Replication of the Tripartite Model
Joiner et al. (1996) factor analyzed the items from the Children’s Depression Inventory (CDI) and the Revised Children’s Manifest Anxiety Scale (RCMAS) in a sample of 116 child and adolescent psychiatric inpatients. They obtained a three-factor solution consisting of the tripartite model dimensions, thereby replicating the model in a child and adolescent sample.
Criticism of the Tripartite Model
Anxiety disorders are extremely heterogeneous and consist of a diverse range of symptoms. Individual anxiety disorders relate differently to depression, with some disorders having more overlap with it than others. Therefore, the single anxious arousal factor of the tripartite model is insufficient to fully account for the broad range of symptoms subsumed by the anxiety disorders (Brown et al. 1998). Accordingly, Mineka et al. (1998) proposed an integrative hierarchical model of anxiety and depression. According to the integrative hierarchical model, each individual anxiety disorder contains both a common and unique component. In this revised model, anxious arousal is no longer viewed as the specific component of all anxiety disorders, but plays a more limited role as the specific component of panic disorder.
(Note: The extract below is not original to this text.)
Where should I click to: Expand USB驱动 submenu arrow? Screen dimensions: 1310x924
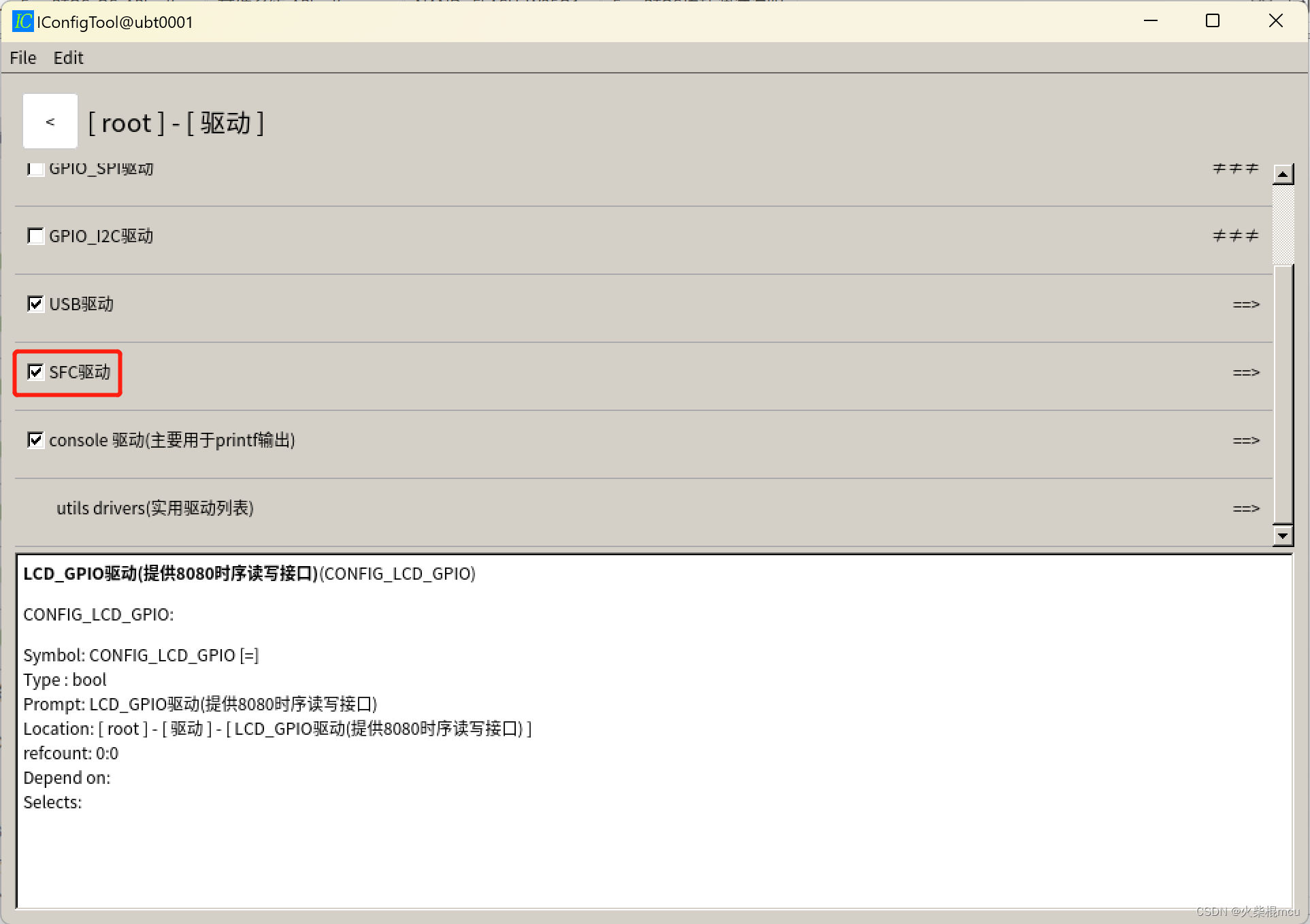coord(1245,305)
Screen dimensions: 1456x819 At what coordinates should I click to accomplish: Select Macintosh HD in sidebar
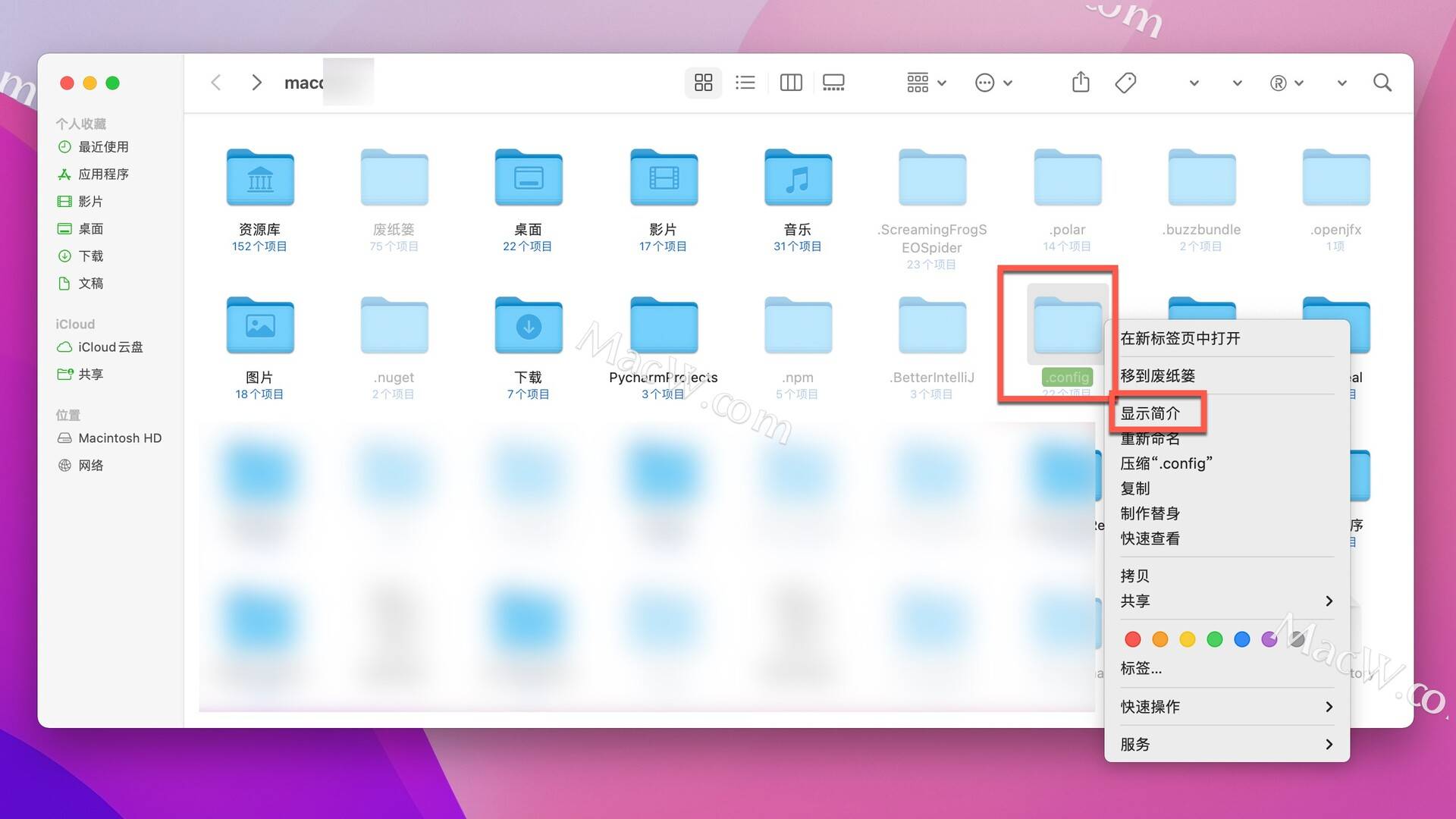(119, 438)
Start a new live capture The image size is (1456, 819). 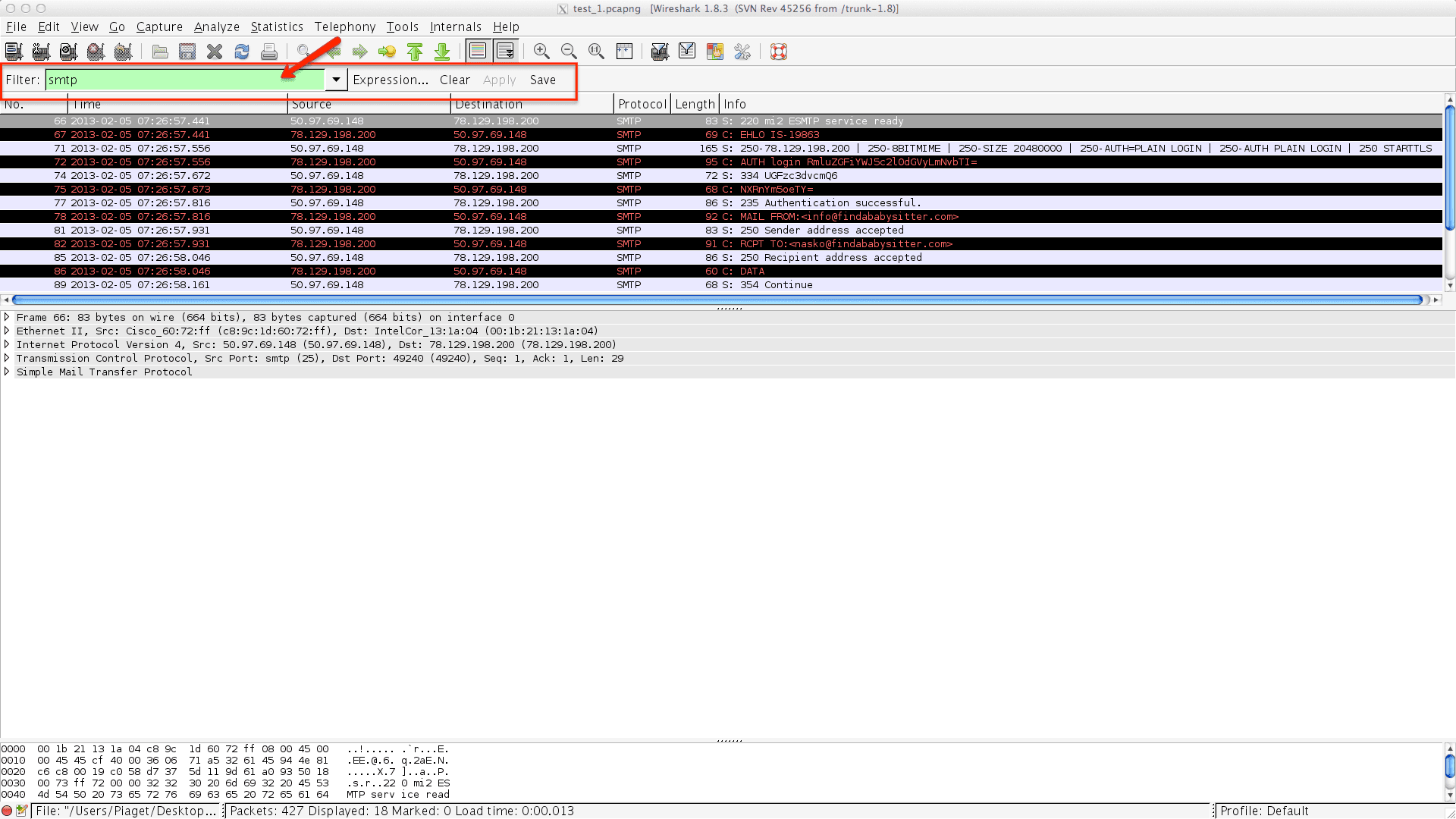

The tripartite model consists of three symptom components: a shared general distress component and specific factors of anxiety (anxious arousal) and depression (anhedonia). The tripartite model has been replicated across a broad range of young adult and older adult samples, as well as child and adolescent psychiatric samples. However, the tripartite model’s anxious arousal component has been criticized as being too narrow to fully explain the broad range of anxiety disorder symptoms and has been shown to be most relevant to panic disorder. In response to this criticism, the subsequent integrative hierarchical model of anxiety and depression was proposed.